(Stored items from a collection)
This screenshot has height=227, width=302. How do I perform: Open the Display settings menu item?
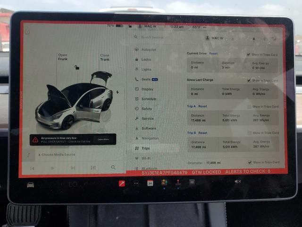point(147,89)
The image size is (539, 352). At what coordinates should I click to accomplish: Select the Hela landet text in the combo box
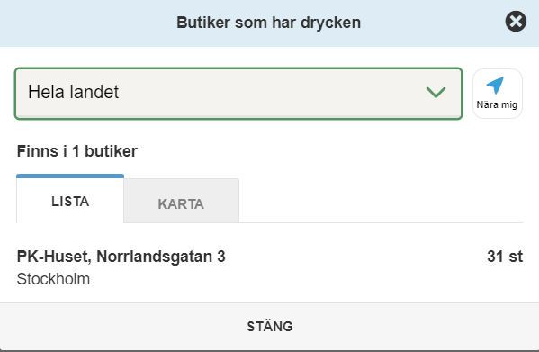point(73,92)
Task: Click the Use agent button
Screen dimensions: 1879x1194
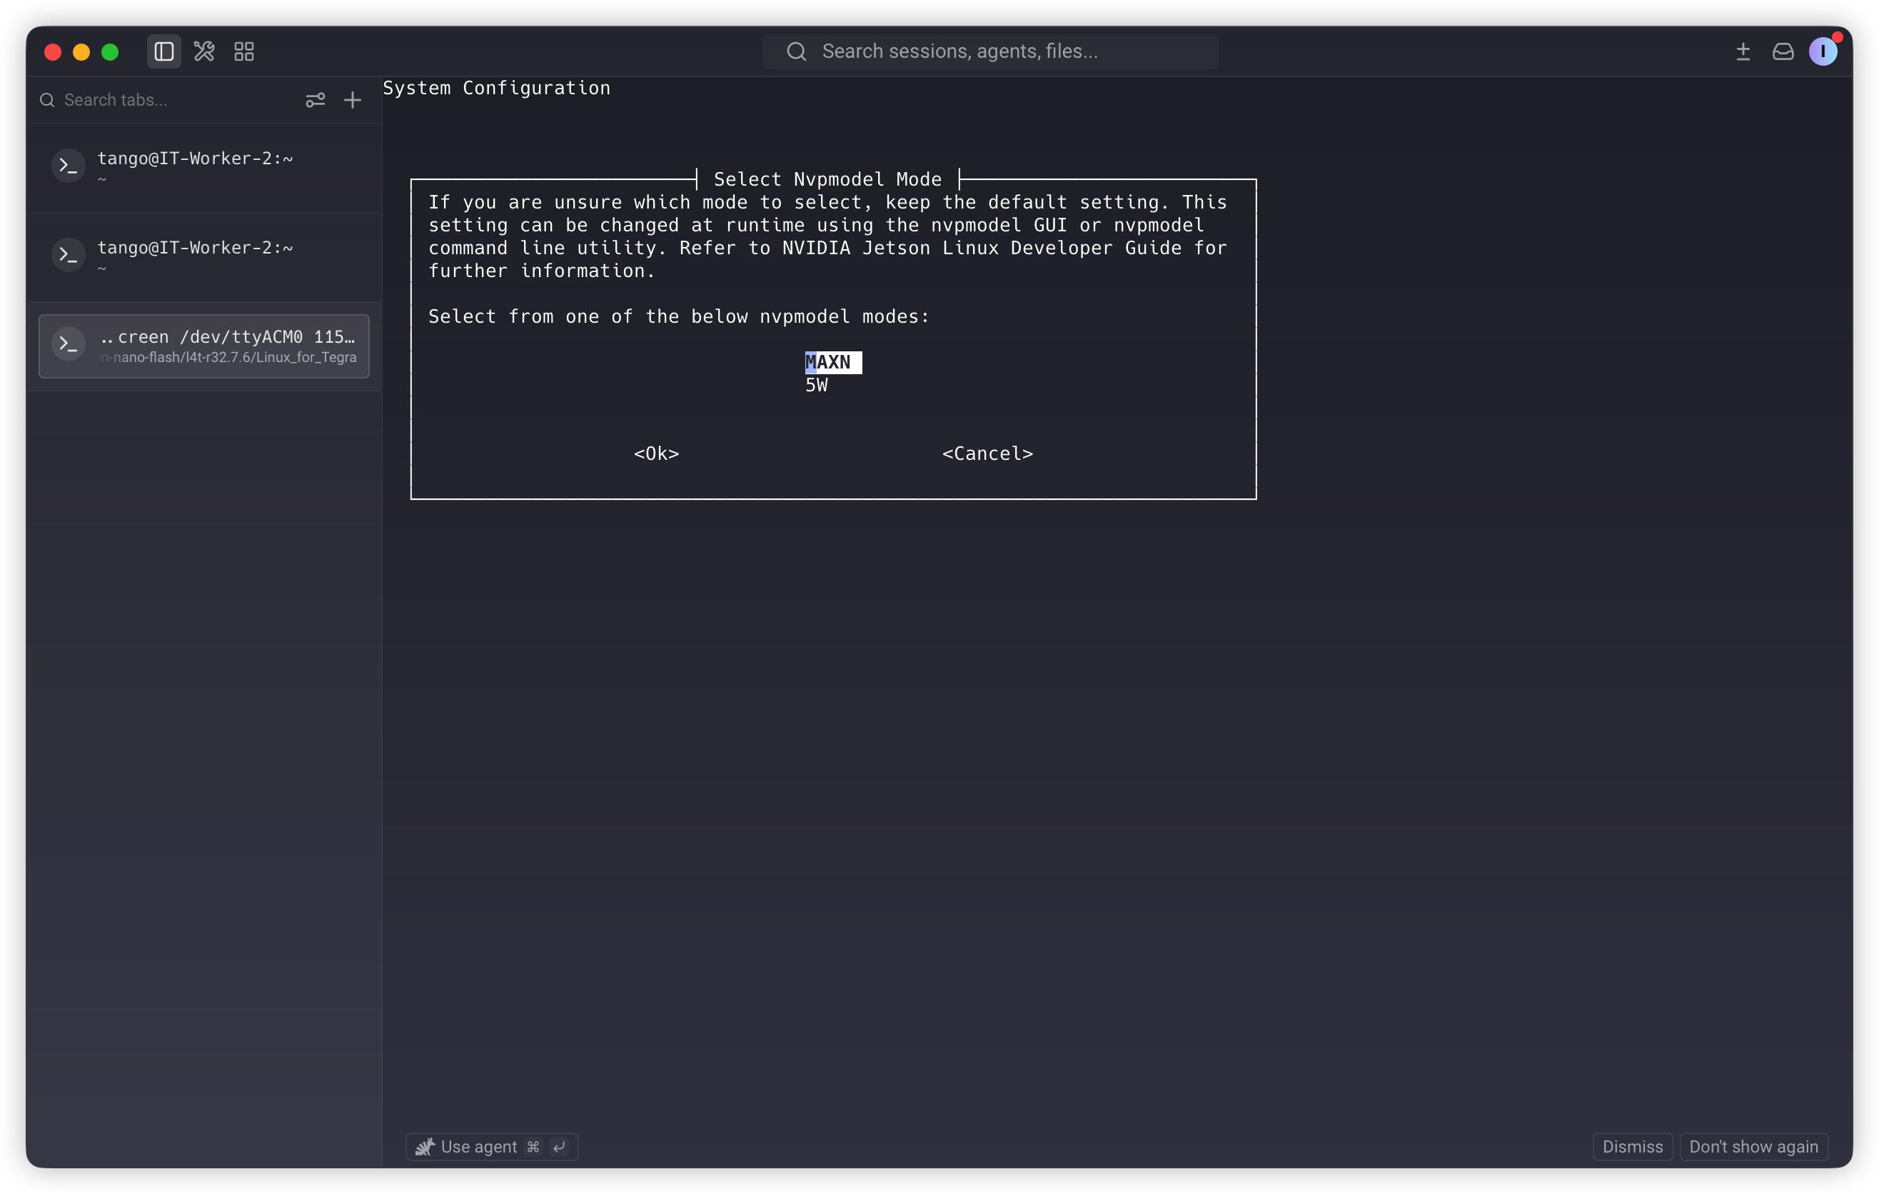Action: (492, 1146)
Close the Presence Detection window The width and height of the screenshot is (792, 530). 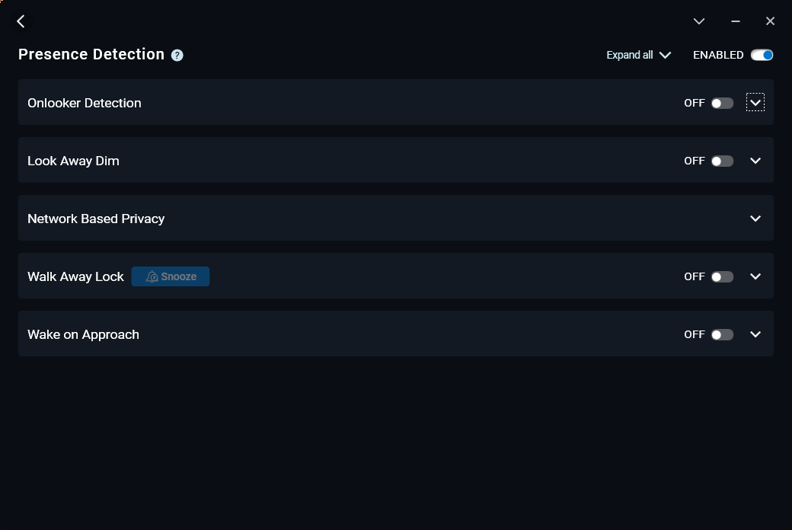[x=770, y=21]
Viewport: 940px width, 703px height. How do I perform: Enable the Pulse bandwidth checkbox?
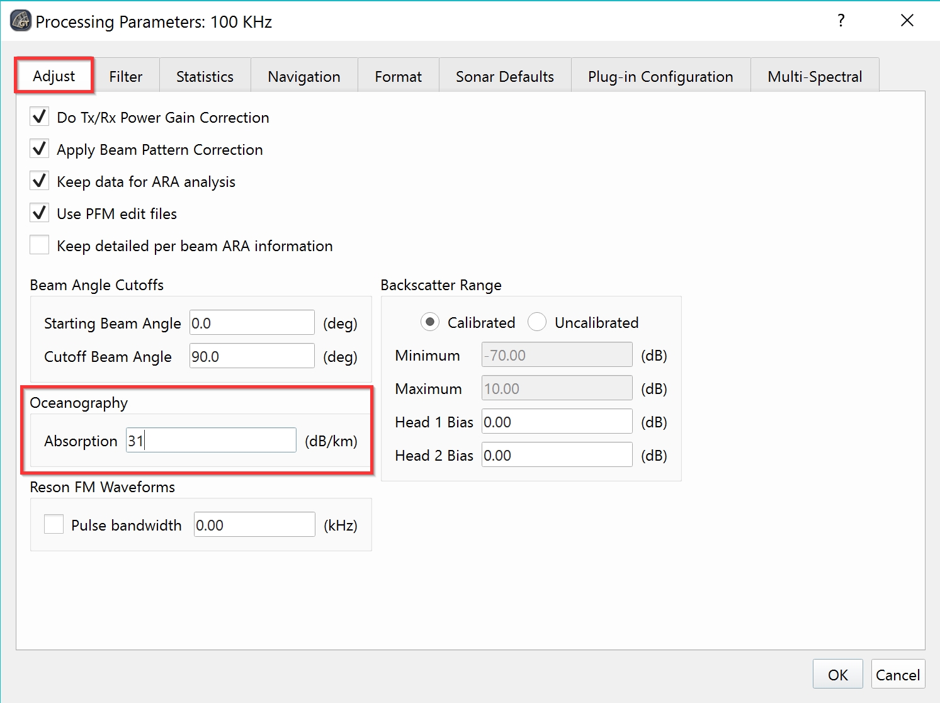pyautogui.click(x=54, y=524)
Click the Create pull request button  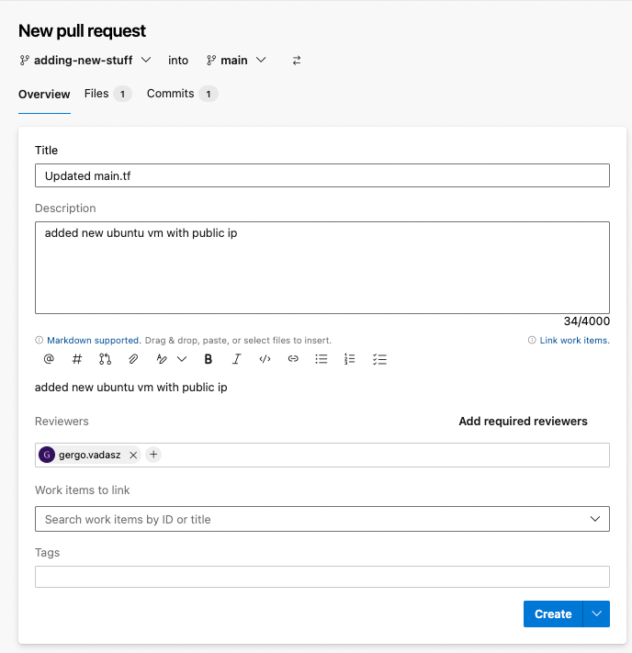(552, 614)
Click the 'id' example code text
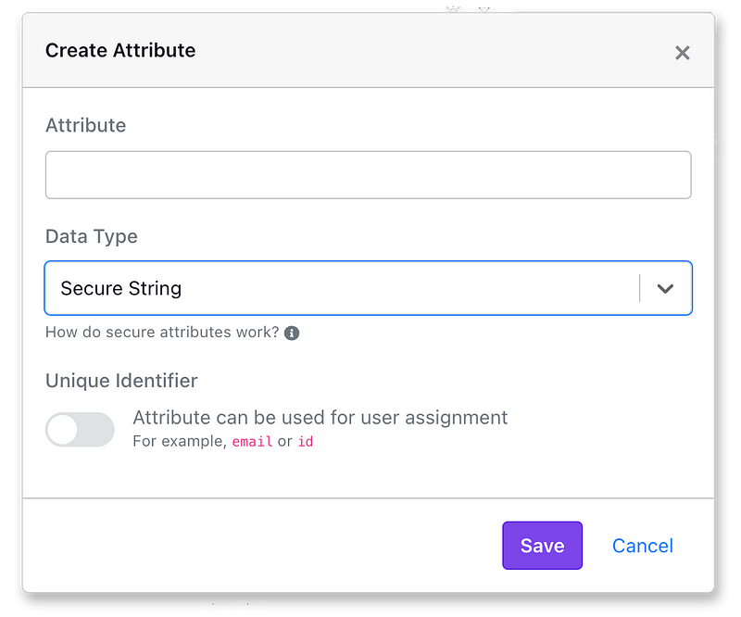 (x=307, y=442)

* WHAT NEEDS TO BE DONE *
What you give back must match the lines from the start of the records through the line that contains "Task: Click the Use agent button", exactly, with the pictures left out.

* EXPECTED ANSWER *
This screenshot has height=227, width=302. How do I perform: Open the Display settings menu item?
point(147,89)
The image size is (539, 352). At what coordinates should I click to accomplish: Select the Hela landet text in the combo box
point(73,92)
Task: Click the Use agent button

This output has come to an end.